-- Extract provided start --

Saturday, March 5, 2011

Crown City Beignets

I'm surprised we even made it a week.

Home from New Orleans for exactly one week, before succumbing to homemade beignets. Thank you, Cafe Du Monde, you have ruined us! And, of course, we also brewed up some of your Coffee & Chicory Cafe Au Lait to go with our beignets, Crown City Beignets. However, we didn't stop with the liberal dusting of powdered sugar. John, my virile saucier, jazzed up our beignets with a few decadent dunking sauces.

Jim and Melinda followed the aroma wafting over the wall; Jim and Carmen pulled up curbside for a to-go plate on their way to visit Jim's mom; Pammy cut her Home Depot shopping short; and Mom was lured out of the house a little earlier than normal...

People tend to respond quickly when an offer of fresh, homemade beignets gets out on the street.

John's Dunking Sauces (from left to right)
Raspberry-Champagne Puree, Orange-Basil Crème Anglaise , Nutella Crème Anglaise 

Slightly adapted from John Besh
Makes approximately 30

"Like many delicious treats, this preparation takes a bit of time and planning. You can speed up the process of proofing the dough if you leave the dough covered at room temperature for an hour or so, instead of letting it rest in the refrigerator overnight."


1 cup lukewarm milk, about 110°F
1/2 cup granulated sugar
1 package dry yeast
4 cups all-purpose flour
1/2 cup melted butter
1/2 teaspoon salt
1/2 teaspoon vanilla extract 
4–6 cups peanut or canola oil (Cafe Du Monde uses cottonseed oil)

-- Extract provided end --

Exercises to complete
[1] Condense the paragraph in the beignet post that begins "Home from New Orleans for exactly one week" into a short bulleted list that keeps its main facts.
[2] Update the beignet post by giving everything from "Saturday, March 5, 2011" down to "left to right)" again, with "Pammy" changed to "Pamela".
[3] According to the beignet post, what kind of oil does Cafe Du Monde use?

-- Records supplied start --

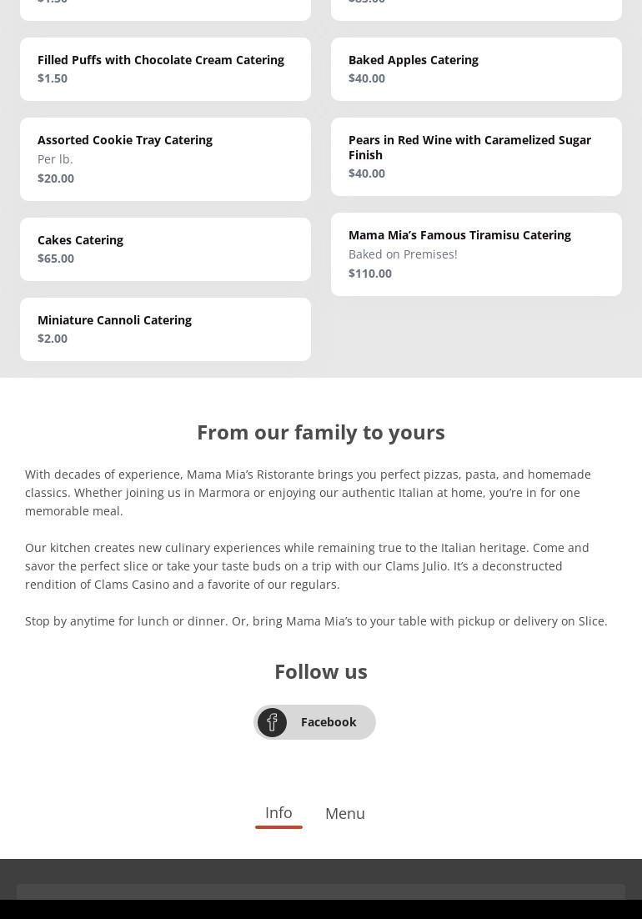Click the $65.00 cakes price

(x=56, y=259)
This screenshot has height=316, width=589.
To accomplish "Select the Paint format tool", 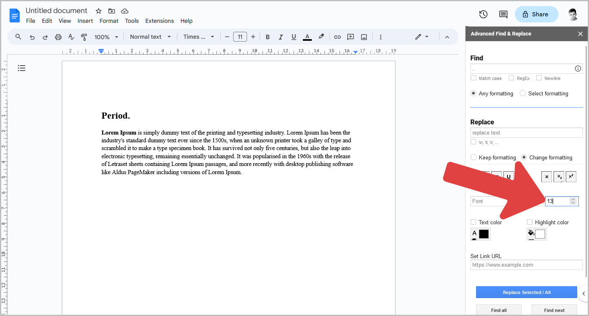I will coord(84,37).
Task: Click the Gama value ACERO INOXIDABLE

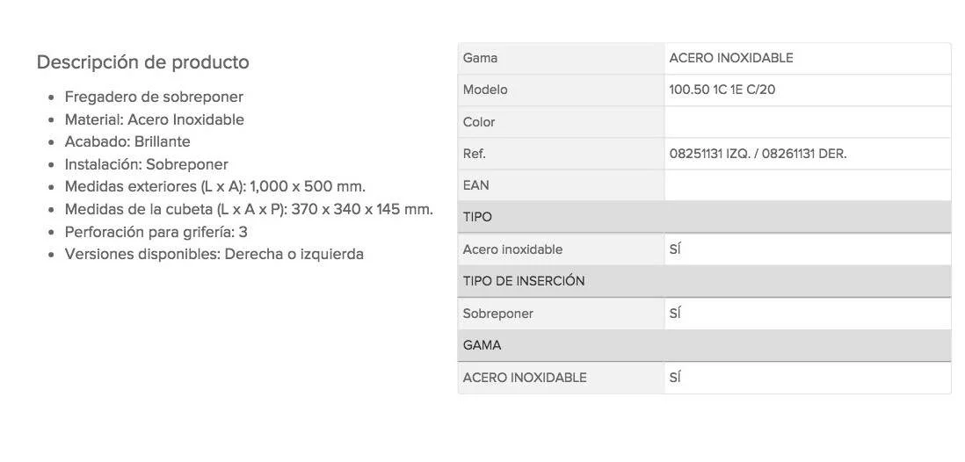Action: coord(731,58)
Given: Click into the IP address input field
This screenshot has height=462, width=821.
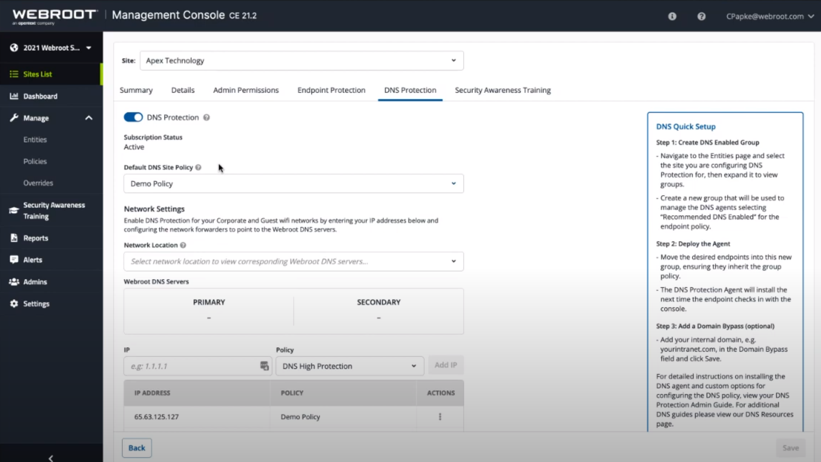Looking at the screenshot, I should pos(191,366).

-- Records supplied end --

Solutions by task
[1]
- Exactly one week after returning home from New Orleans, they gave in and made homemade beignets, blaming Cafe Du Monde for ruining them.
- They brewed Cafe Du Monde's Coffee & Chicory Cafe Au Lait to go with the beignets, which they called Crown City Beignets.
- Besides a liberal dusting of powdered sugar, John added a few decadent dunking sauces.

[2]
Saturday, March 5, 2011

Crown City Beignets

I'm surprised we even made it a week.

Home from New Orleans for exactly one week, before succumbing to homemade beignets. Thank you, Cafe Du Monde, you have ruined us! And, of course, we also brewed up some of your Coffee & Chicory Cafe Au Lait to go with our beignets, Crown City Beignets. However, we didn't stop with the liberal dusting of powdered sugar. John, my virile saucier, jazzed up our beignets with a few decadent dunking sauces.

Jim and Melinda followed the aroma wafting over the wall; Jim and Carmen pulled up curbside for a to-go plate on their way to visit Jim's mom; Pamela cut her Home Depot shopping short; and Mom was lured out of the house a little earlier than normal...

People tend to respond quickly when an offer of fresh, homemade beignets gets out on the street.

John's Dunking Sauces (from left to right)

[3] Cottonseed oil.